Doch Washington will sich nicht mit politischen Erklärungen begnügen. Bessent hatte angekündigt, andere G20-Staaten dazu zu bewegen, ihre Finanzbeziehungen mit dem Iran zu kappen. Andernfalls stehen Sekundärsanktionen im Raum. Besonders Banken geraten damit unter Druck. Vorgesehen sind fortlaufend neue Maßnahmen gegen Institute, die Geschäfte mit Iran-Bezug abwickeln. Ihnen droht der Ausschluss aus dem dollarbasierten Finanzsystem.
Der Dollar wird zum entscheidenden Hebel
Gerade für Europa hat diese Strategie eine zusätzliche Dimension. Die wirtschaftliche Macht der Vereinigten Staaten beruht in diesem Fall nicht allein auf direkten Sanktionen gegen den Iran. Entscheidend ist die zentrale Stellung des Dollars im internationalen Finanzsystem. Europäische Banken müssen deshalb berücksichtigen, welche Konsequenzen Geschäfte mit iranischem Bezug für ihren Zugang zum Dollarraum haben könnten. Die EU verfügt zwar bereits über eigene Sanktionen im Zusammenhang mit dem iranischen Nuklear- und Raketenprogramm sowie wegen der militärischen Unterstützung Russlands. Der amerikanische Ansatz erhöht den Druck jedoch zusätzlich.

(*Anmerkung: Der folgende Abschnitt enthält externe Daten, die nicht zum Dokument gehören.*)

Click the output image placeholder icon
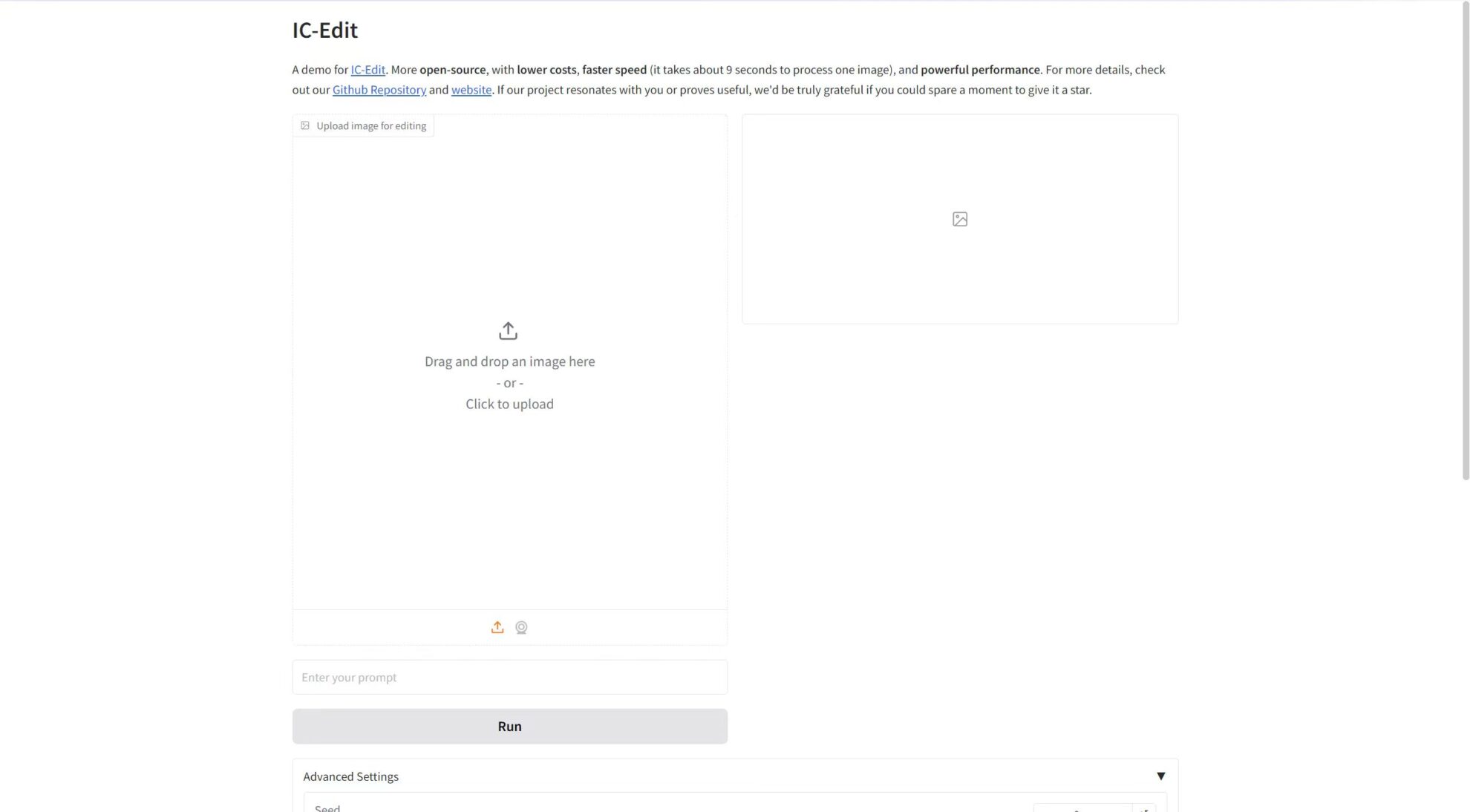 click(x=959, y=219)
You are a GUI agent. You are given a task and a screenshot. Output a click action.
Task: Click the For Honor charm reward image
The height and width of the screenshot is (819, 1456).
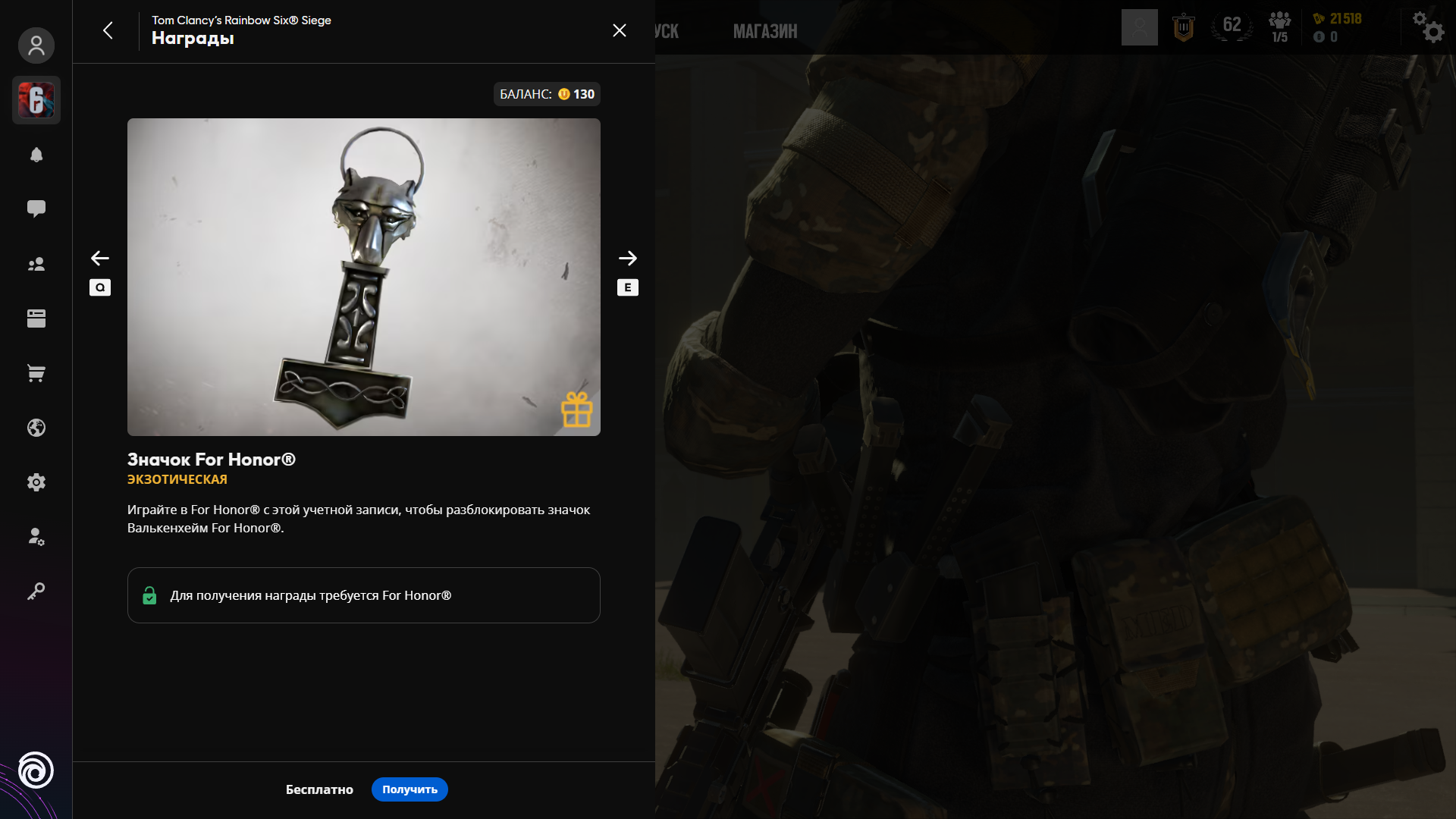tap(364, 277)
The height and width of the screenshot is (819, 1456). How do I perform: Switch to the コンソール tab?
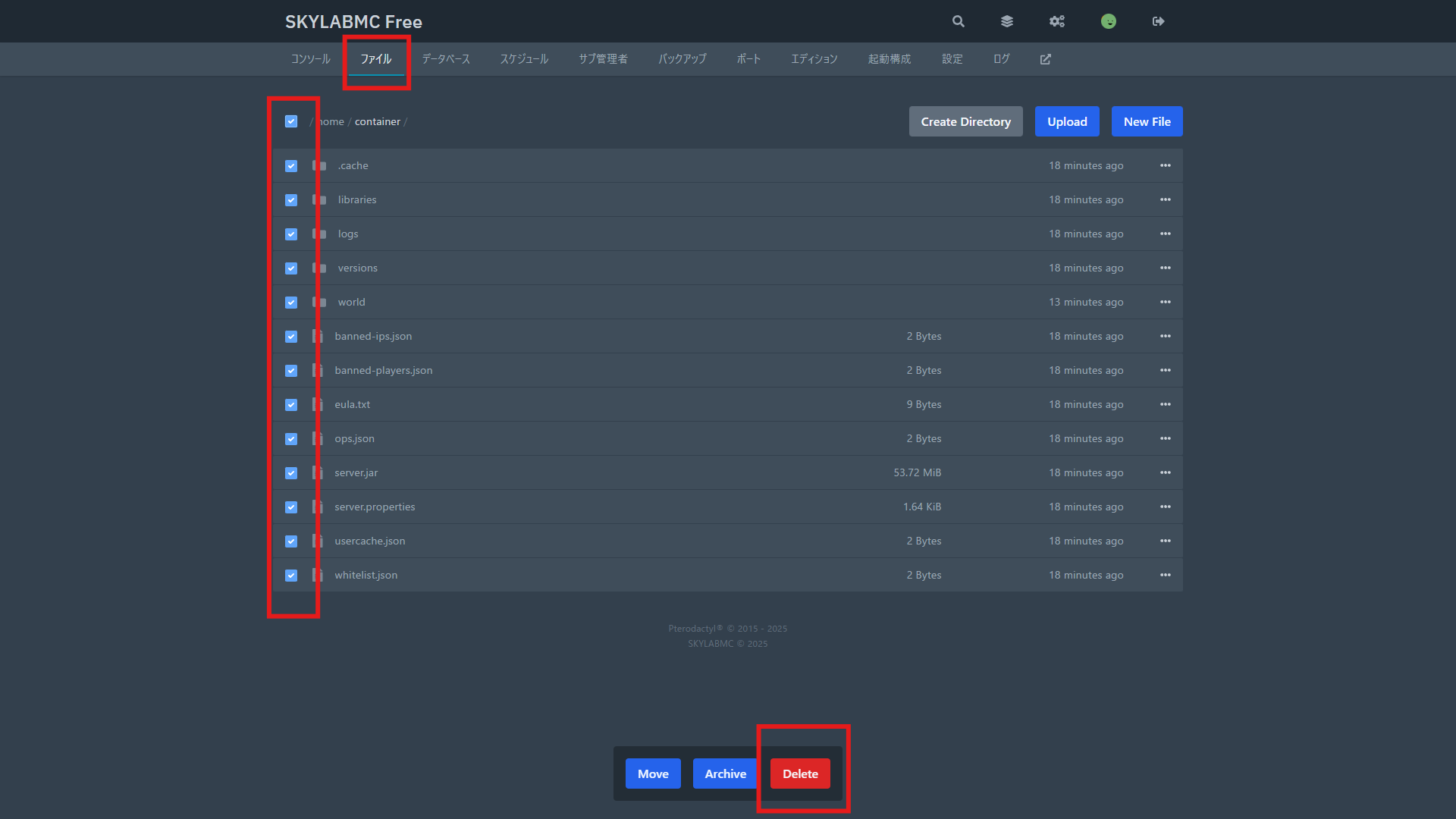point(310,59)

Teheran reagiert entsprechend scharf. Außenamtssprecher Esmail Baghaei bezeichnete das Vorgehen als „Wirtschaftsterrorismus“. Zugleich warf er der Europäischen Union vor, sich dem amerikanischen Druck untergeordnet zu haben. Die wirtschaftliche Auseinandersetzung lässt sich kaum von der militärischen Entwicklung trennen. Anfang der Woche griffen die USA erneut militärische Ziele im Iran an. Teheran reagierte mit Raketenangriffen auf amerikanische Stützpunkte in der Region. Besonders kritisch bleibt die Handelsschifffahrt. Nach Angaben des US-Zentralkommandos wurden 87 Handelsschiffe umgeleitet. Drei weitere Schiffe seien manövrierunfähig gemacht und zwei geentert worden.
Damit rückt auch Südkorea stärker in den Mittelpunkt. Seoul prüft dem Bericht zufolge eine mögliche Entsendung von Truppen noch in diesem Jahr, hat eine entsprechende Entscheidung allerdings dementiert. Washington wiederum zeigt sich mit der bislang zurückhaltenden Haltung Südkoreas unzufrieden. Für europäische Haushalte liegt das unmittelbarste Risiko nicht bei den Sanktionen selbst, sondern bei ihren möglichen Begleiterscheinungen. Eine länger anhaltende Störung der Ölversorgung über die Straße von Hormus könnte Energie verteuern. Steigende Energiepreise wiederum erhöhen die Kosten von Produktion und Transport und können sich schließlich auch bei Lebensmitteln und anderen Konsumgütern bemerkbar machen.
Damit entsteht ein unangenehmes Zusammenspiel: militärische Unsicherheit trifft auf wirtschaftliche Sanktionen und Risiken für eine der wichtigsten Energierouten der Welt. Der Bericht bringt diese Kette auf eine einfache Formel: teurere Energie führt zu höheren Produktions- und Lebensmittelkosten und kann den Inflationsdruck hartnäckiger machen. Gold erhält in diesem Umfeld ebenfalls besondere Aufmerksamkeit. Der im Beitrag genannte Preis von rund 4.300 Dollar je Unze steht dabei neben dem deutlich erhöhten Ölpreis als Ausdruck eines Marktes, der mit geopolitischer Unsicherheit und Inflationsrisiken konfrontiert ist.
Europas Entscheidung ist deshalb mehr als eine weitere Sanktionsrunde. Sie bindet die EU enger in die amerikanische Strategie des wirtschaftlichen Drucks auf Teheran ein – während gleichzeitig die militärischen Risiken rund um eine für die Weltwirtschaft entscheidende Wasserstraße wachsen. Je länger beide Konfliktebenen parallel bestehen bleiben, desto stärker könnten ihre Folgen auch weit außerhalb des Nahen Ostens zu spüren sein.